Defendants’ opposition sets forth the following requested conditions if the court were to grant this motion:
1. The pending Motions for Summary Judgment are not “moot” as a result of the filing of the Second Amended Complaint;
2. The pending Motions for Summary Judgment may proceed as filed and as pending and will be deemed by this Court to be applicable to Plaintiff’s Second Amended Complaint;
3. The Defendant Luis Lee, M,D. will have the right to timely amend his Notice of Motion to include any additional “issues” necessary to specifically address the Second Amended Complaint;
4. Defendant VWPC will have the right to timely amend its Notice of Motion to include any additional “issue” necessary to specifically address the Second Amended Complaint;
5. The Vohra Defendants will have the right to timely amend their respective Separate Statements to include any additional facts necessary to specifically address the Second Amended Complaint;
6. The newly added “Vohra” entities, who have not yet appeared in this
litigation, should have the right to challenge Plaintiffs Second Amended Complaint and to bring their own summary judgment motions should be required in the event the court grants the motion.

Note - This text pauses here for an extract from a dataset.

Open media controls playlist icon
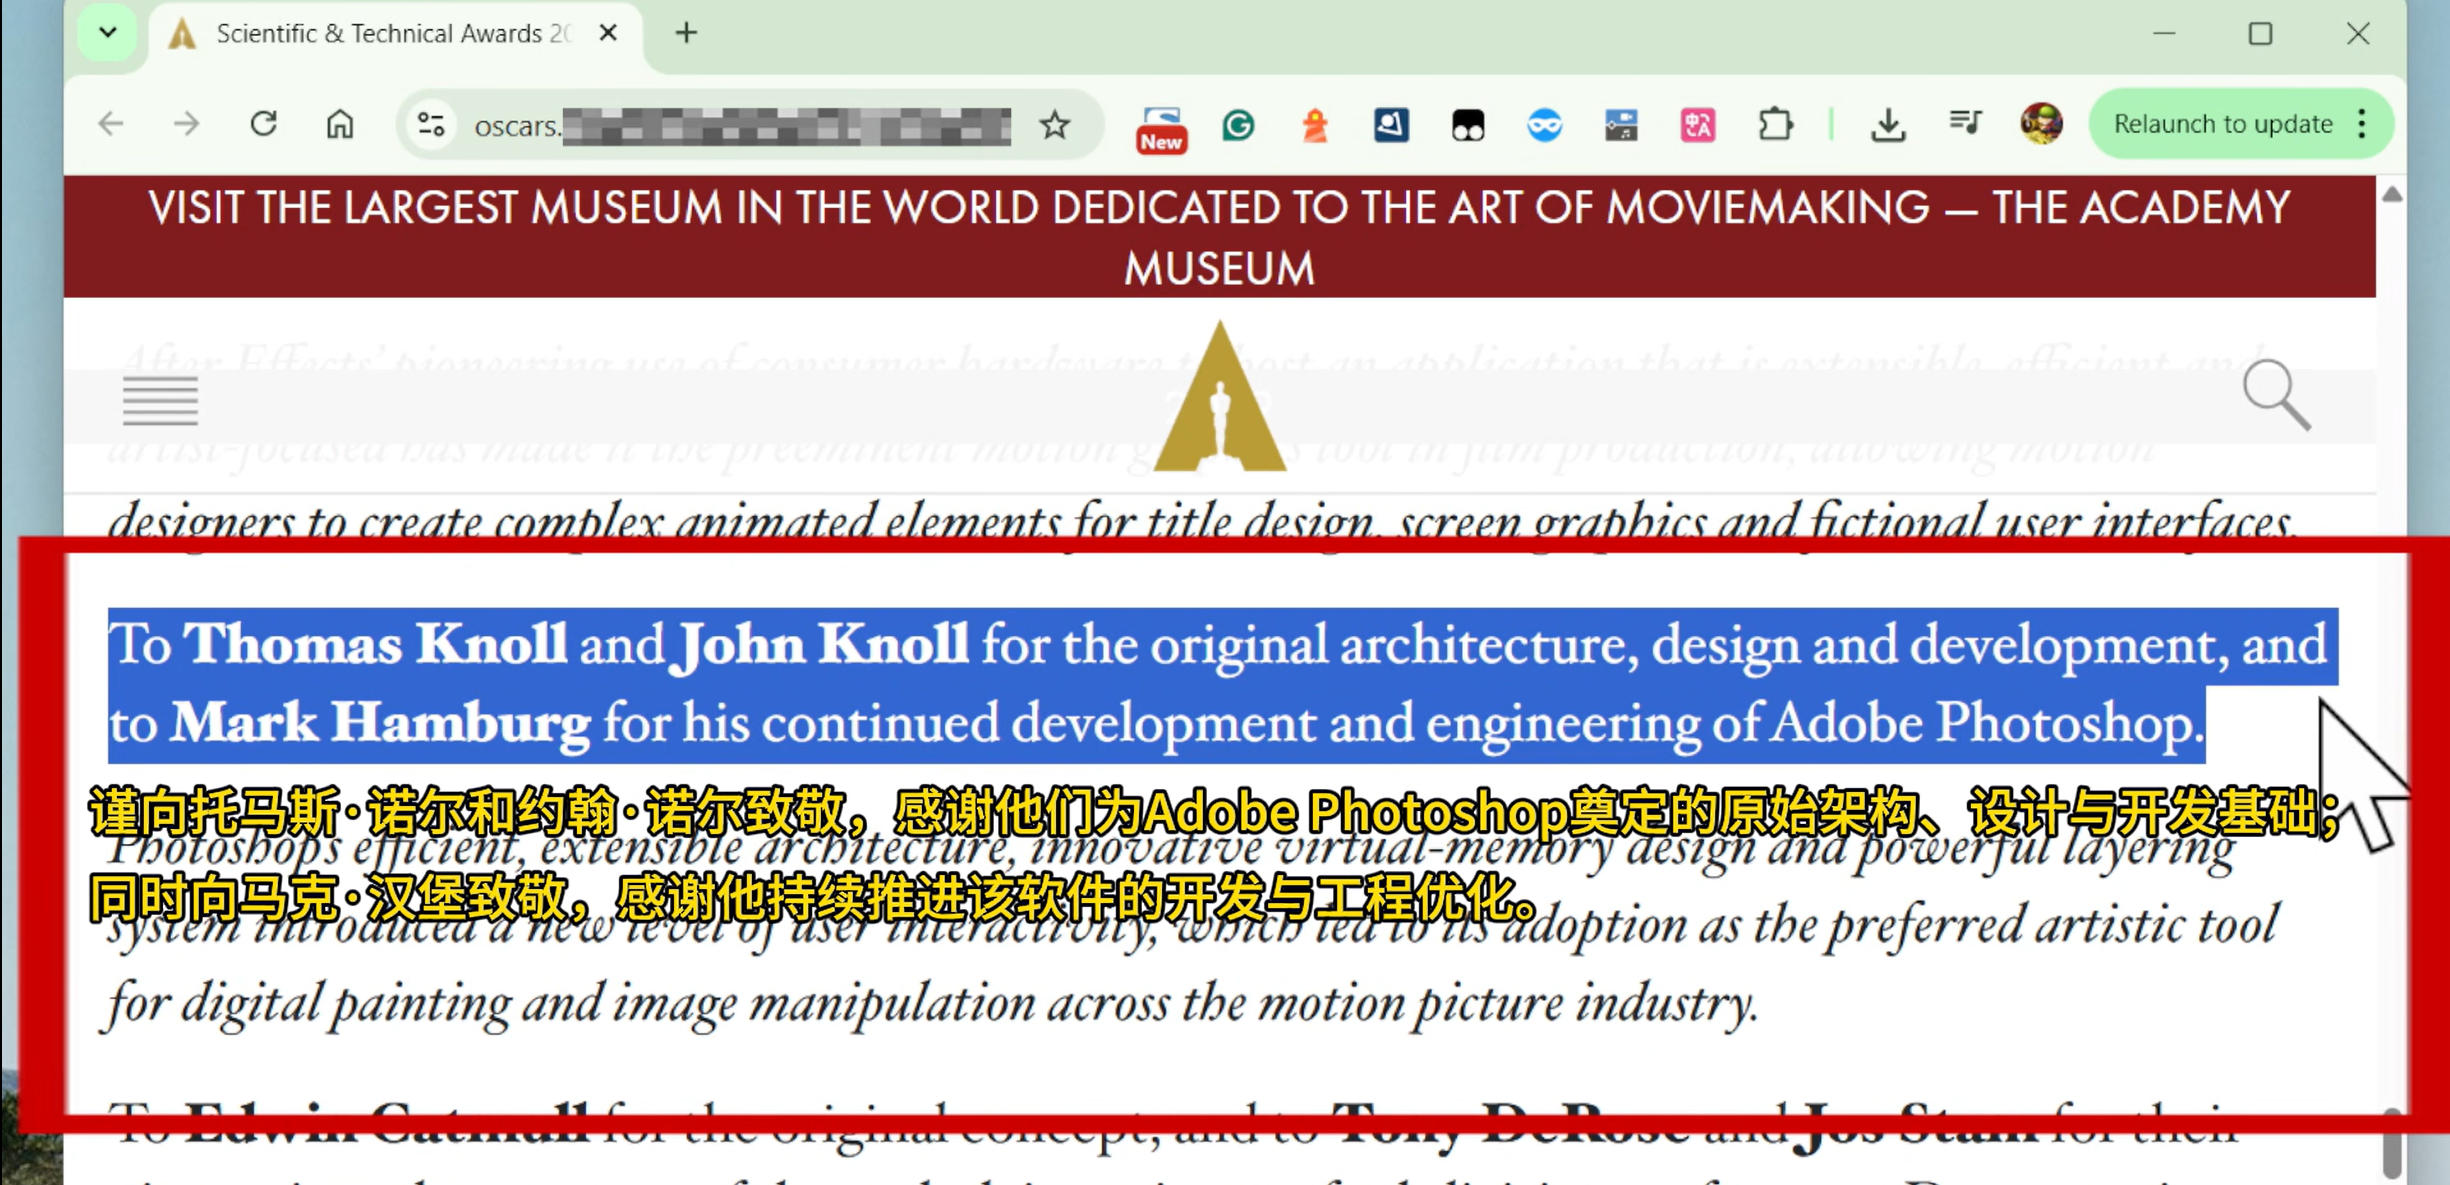 [1964, 123]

The Court grants the above conditions. The Court has discretion to consider an MSJ directed to one complaint to apply to a later filed complaint as long as there is no prejudice to the defendant. National Grange of Order of Patrons of Husbandry v. California Guild (2017 3rd DCA) 17 Cal. App. 5th 1130, 1140-1145. Defendants may therefore amend their moving papers on their MSJs (conditions 3-5 above) to meet the allegations of the SAC. Thus, the Court is not “mooting” the MSJs in the sense that defendants would be required to file entirely new motions directed to the SAC. The Court will rule on the motions including the amendments, as directed to the SAC.
Plaintiff’s supplemental briefing filed October 13, 2017 states that “the parties have already agreed on measures to mitigate any prejudice from granting leave to amend, including vacating the trial date (which was then in November) and giving defendants an open-ended timeframe in which to bring an amended or new summary judgment motion.” It is not clear what measures the parties have agreed to but they appear to be consistent with the conditions set forth herein.
There is a pending motion for trial preference set in Department 47 for February 6, 2018. The granting of this motion on the conditions set forth herein will result in the continuance of the March MSJ hearing dates for a sufficient period of time to allow defendants to file amended papers to address the new allegations of the SAC and for plaintiffs to have adequate notice to prepare an opposition. This will likely impact the ability to have a preference trial date, if such is granted on February 6. Unfortunately the request to amend the Complaint, with the attendant delays of the MSJ and Trial date, will directly impact Plaintiff’s ability to have a firm trial preference date. Plaintiff’s counsel conceded in her October 25, 2017 letter to the court urging the court to allow the amendment, that “they [defendants] always have the option to delay the [hearings] further [ i.e beyond March 6, 2018].”
The parties shall meet and confer on a new hearing date and briefing schedule for the MSJs and inform the court clerk of the new date by 4:00 pm on January 23. If no agreement is made, the parties may appear at oral argument and the Court will determine the new date for the MSJs.
Plaintiff may file and serve the proposed Second Amended Complaint on or before February 5, 2018. Response to be filed and served within 30 days of service of the SAC, 35 days if served by mail.